Historia de un matrimonio corto


Un cuchillo en la cocina. El cajón abierto mostraba todos los cubiertos que habían sido obsequio en el festejo de su matrimonio. Ya había pasado un año y se había perdido el deseo entre maltratos y faltas de respeto ante la más mínima reacción del otro.
El cuchillo de la cocina ya no tenía el mango blanco. El piso que tanto insistía en mantenerse limpio estaba todo sucio. Volcado de vino tinto. Pelusas del perro que tanto insistía en atravesar la puerta para ser aceptado y al que no le daban bolilla. Las puertas de la casa guardaban el secreto, entreabiertas. Furiosamente golpeadas, rotas.
Las ventanas se asemejaban a un muro, aunque subsistían abiertas a falta de aire, oxígeno para respirar. Que era lo que pedía a gritos ese matrimonio montado como un espectáculo de aquadance de Tinelli, al que miraban y admiraban cada noche. Ella el baile, él los culos furibundos que se bamboleaban al compás de un reggaetón. Se había perdido el deseo.
La tele estaba prendida. Pero no estaba Tinelli. Caía la tarde y Eduardo Feinmann se equivocaba otra vez anunciando un panorama que jamás se cumpliría. Como un veedor del futuro con un sueldo y autodenominándose periodista, así como esta sociedad conyugal se quería llamar “amor”. El volumen del micrófono del pseudoperiodista estaba alto. Pero no era el micrófono. En realidad era el volumen del televisor que hablaba alto para que no se escuchen los gritos de una película de terror, verdadera. Esta vez sin ficción.
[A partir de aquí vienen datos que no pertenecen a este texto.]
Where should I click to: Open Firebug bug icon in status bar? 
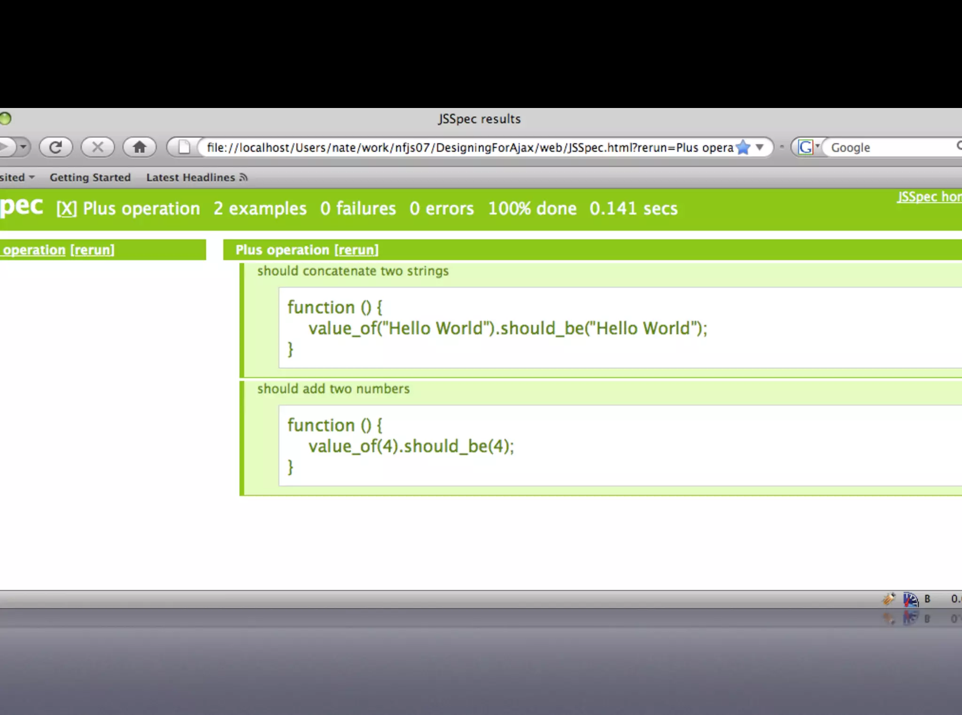tap(888, 599)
La terraza era castigada con un sol de un verano que se avecinaba duro, jodido. Las posibilidades de irse juntos de vacaciones eran como pensar que Macri iba a ganar de vuelta las elecciones. Y aparte no había un mango. La violencia social en las calles crecía y la violencia particular puertas adentro habían dejado los despojos de una casa que una vez quiso ser un hogar.
Se acerca al equipo de música. Pone una música relajante después de semejante acto de crueldad animal, fuera de todo pensamiento racional. Se convirtió en una bestia. O bien, la convirtió en una bestia salvaje que se lanzó sobre su presa que la tuvo presa durante un año. Un presidio físico, psicológico y hasta social, cuando la humillaba frente a cualquier tipo de reunión de la que salía sumamente lastimada.
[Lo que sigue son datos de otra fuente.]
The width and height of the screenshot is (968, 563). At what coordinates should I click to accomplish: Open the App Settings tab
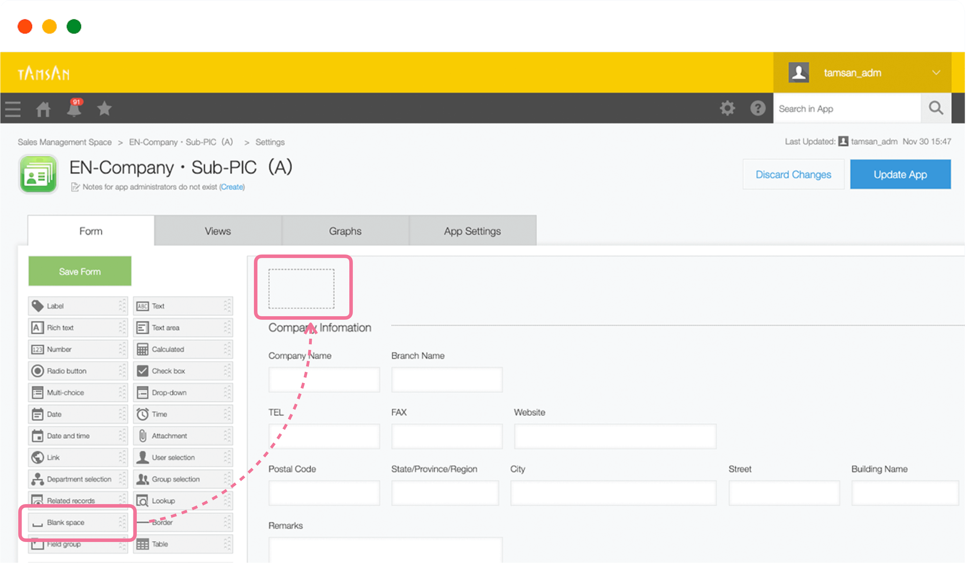click(472, 231)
Ese día le había puesto las manos encima. Pero no para acariciarla como en sus años de noviazgo, cuyas caricias eran un refugio para ella. Ese día su refugio se convirtió un abismo al que cayó de cabeza. Y no se iba a bancar semejante acto de violencia.
Luego de poner la música relajante, se dirige a la heladera que le habían regalado sus padres. Saca una lata de cerveza. Se dirige al fondo del patio. Justamente debajo del sauce que plantaron juntó con él. Se enciende un cigarrillo y se pone a pitar profundamente y a pensar por qué llegaron a eso.
Agarra el celular y llama a la policía. Les da la dirección pero las fuerzas de seguridad ya estaban en la puerta de su casa tocándole el timbre, luego de las denuncias de los vecinos. Habían llegado tarde.
Ella se levanta con la total parsimonia de quien se había sacado una mochila pesada de encima. Se dirige hacia la puerta. Abre el picaporte que queda manchado en sangre. Se le cae la lata de las manos y tira el cigarrillo. Le extiende las manos a la policía para que le pongan las esposas. Uno de los policías, atónito, le pone las esposas y otros dos azules entran a la casa. Allí estaba él. Un hombre tendido en el suelo boca arriba sobre un charco de sangre. La boca le había quedado abierta. Pero ya nunca volvería a repetir las barbaridades que le profería a su “esposa”, como le gustaba llamarla a ella cuando se las presentaba a sus amigos.
El cuchillo en la cocina. El mango teñido de rojo. El cajón abierto. Y un final cerrado para esta historia de un matrimonio que duró un año entre insultos, maltratos verbales, psicológicos, hasta que llegaron a ser físicos.